#### [Your objective]
Render the listing below as a Markdown table with two columns, No. and Entry, giving each nonblank line its own numbered row.

....

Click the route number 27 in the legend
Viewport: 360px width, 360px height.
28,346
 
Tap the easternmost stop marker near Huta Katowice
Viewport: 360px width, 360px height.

....

#### [Response for this exercise]
| No. | Entry |
|---|---|
| 1 | Click the route number 27 in the legend |
| 2 | Viewport: 360px width, 360px height. |
| 3 | 28,346 |
| 4 | Tap the easternmost stop marker near Huta Katowice |
| 5 | Viewport: 360px width, 360px height. |